● **WHAT THIS TASK INVOLVES**
Verbatim transcription of the listing is needed.

::::::::::

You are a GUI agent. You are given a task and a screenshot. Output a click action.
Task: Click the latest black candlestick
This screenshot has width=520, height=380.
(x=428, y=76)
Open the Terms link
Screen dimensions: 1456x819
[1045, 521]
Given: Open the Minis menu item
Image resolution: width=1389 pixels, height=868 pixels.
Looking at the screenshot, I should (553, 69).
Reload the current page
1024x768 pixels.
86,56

::::::::::

● **TASK RESULT**
You are a GUI agent. You are given a task and a screenshot. Output a click action.
Task: Click the latest black candlestick
This screenshot has width=520, height=380.
(x=428, y=76)
Open the Terms link
Screen dimensions: 1456x819
[1045, 521]
Given: Open the Minis menu item
Image resolution: width=1389 pixels, height=868 pixels.
Looking at the screenshot, I should (553, 69).
Reload the current page
1024x768 pixels.
86,56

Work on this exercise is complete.